**About this task:** Search the listing below for the line containing "[Toggle navigation] (351, 38)". From there through the line containing "Documents (126, 146)", transcribe every line exactly, both ends included.

**Task inputs:**
┄┄┄┄┄┄┄┄┄┄

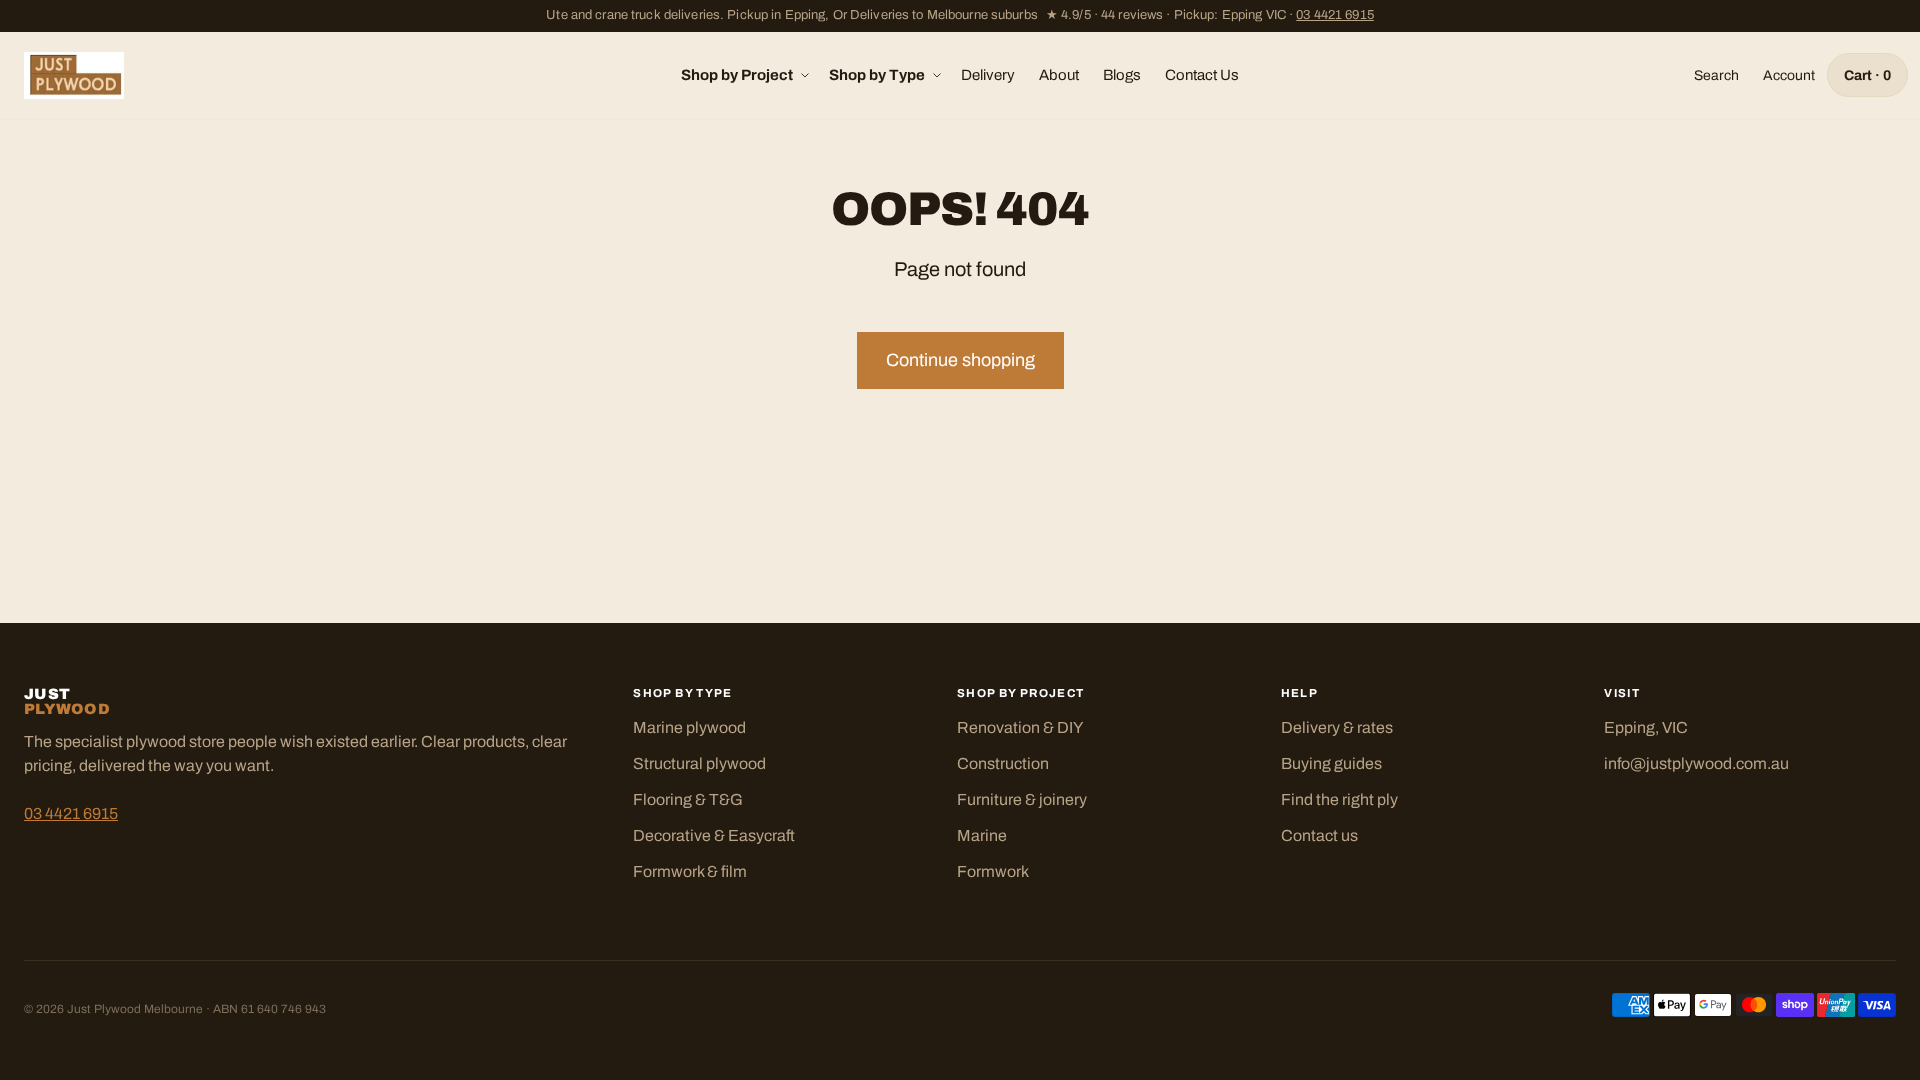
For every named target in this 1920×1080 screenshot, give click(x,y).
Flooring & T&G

┄┄┄┄┄┄┄┄┄┄

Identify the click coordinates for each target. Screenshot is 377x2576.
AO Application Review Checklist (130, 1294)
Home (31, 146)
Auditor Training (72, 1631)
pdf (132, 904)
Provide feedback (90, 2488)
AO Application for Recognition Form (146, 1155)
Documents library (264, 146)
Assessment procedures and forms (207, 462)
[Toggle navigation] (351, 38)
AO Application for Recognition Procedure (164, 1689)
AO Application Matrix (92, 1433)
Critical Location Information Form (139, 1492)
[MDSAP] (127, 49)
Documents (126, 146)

┄┄┄┄┄┄┄┄┄┄

**Response area:**
[Toggle navigation] (351, 38)
AO Application for Recognition Procedure (164, 1689)
AO Application Matrix (92, 1433)
Critical Location Information Form (139, 1492)
[MDSAP] (127, 49)
Documents (126, 146)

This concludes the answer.